REQUIRED WORK: Find every line in the records that contains the word "should" and copy each of those lines.

==== DATA SHOWN

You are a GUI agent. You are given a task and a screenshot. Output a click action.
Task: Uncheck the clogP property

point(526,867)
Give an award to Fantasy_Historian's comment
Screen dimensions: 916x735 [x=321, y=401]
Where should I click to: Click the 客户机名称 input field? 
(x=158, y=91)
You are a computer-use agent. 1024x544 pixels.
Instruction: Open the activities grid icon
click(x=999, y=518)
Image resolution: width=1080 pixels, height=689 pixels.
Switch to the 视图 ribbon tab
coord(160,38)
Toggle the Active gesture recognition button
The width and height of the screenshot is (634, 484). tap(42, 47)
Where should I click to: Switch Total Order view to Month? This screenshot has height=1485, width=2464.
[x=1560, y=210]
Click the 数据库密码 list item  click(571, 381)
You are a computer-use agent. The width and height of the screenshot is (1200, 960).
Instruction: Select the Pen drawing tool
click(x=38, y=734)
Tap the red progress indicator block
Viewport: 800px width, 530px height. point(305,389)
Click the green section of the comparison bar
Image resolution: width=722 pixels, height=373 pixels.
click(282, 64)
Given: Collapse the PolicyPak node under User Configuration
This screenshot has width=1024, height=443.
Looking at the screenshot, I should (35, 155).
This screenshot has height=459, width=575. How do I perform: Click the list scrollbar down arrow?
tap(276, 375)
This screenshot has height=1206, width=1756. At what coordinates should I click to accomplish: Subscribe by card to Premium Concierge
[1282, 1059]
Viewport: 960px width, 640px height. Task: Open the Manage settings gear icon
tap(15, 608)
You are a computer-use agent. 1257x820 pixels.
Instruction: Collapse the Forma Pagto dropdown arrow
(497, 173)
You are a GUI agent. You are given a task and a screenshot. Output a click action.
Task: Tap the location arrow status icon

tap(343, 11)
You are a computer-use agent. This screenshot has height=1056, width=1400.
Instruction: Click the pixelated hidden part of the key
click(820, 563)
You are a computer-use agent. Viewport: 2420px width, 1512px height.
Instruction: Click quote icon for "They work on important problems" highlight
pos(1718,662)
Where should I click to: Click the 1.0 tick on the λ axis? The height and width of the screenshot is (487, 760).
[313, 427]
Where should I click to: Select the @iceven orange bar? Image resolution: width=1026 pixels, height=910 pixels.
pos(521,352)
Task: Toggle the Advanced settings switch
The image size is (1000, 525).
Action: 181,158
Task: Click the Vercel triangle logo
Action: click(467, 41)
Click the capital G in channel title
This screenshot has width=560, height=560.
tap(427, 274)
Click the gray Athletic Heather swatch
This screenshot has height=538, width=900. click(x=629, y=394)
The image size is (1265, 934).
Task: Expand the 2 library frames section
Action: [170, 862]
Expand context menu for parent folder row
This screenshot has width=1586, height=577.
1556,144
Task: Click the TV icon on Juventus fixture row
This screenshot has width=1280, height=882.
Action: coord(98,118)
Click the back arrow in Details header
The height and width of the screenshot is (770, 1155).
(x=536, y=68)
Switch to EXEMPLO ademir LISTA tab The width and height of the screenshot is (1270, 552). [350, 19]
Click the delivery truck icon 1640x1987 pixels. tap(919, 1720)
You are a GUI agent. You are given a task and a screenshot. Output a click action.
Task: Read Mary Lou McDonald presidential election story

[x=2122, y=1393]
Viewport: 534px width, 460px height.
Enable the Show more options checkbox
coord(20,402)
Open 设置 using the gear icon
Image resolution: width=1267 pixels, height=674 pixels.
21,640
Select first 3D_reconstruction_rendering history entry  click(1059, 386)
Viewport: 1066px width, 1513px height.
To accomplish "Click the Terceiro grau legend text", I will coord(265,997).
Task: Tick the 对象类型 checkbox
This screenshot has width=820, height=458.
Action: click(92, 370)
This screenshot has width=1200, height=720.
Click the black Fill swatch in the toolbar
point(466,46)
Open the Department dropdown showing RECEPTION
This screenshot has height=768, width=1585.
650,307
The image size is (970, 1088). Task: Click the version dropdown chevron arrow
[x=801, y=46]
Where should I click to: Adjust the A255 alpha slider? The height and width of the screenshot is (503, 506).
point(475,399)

========

TASK ANSWER:
Where should I click to: Click the 客户机名称 input field? 
Where should I click to: Switch Total Order view to Month? This screenshot has height=1485, width=2464.
Looking at the screenshot, I should (35, 155).
This screenshot has height=1206, width=1756. At what coordinates should I click to accomplish: Subscribe by card to Premium Concierge
Where should I click to: Click the 1.0 tick on the λ axis? The height and width of the screenshot is (487, 760).
Where should I click to: Select the @iceven orange bar? Image resolution: width=1026 pixels, height=910 pixels.
Where should I click to: Adjust the A255 alpha slider? The height and width of the screenshot is (503, 506).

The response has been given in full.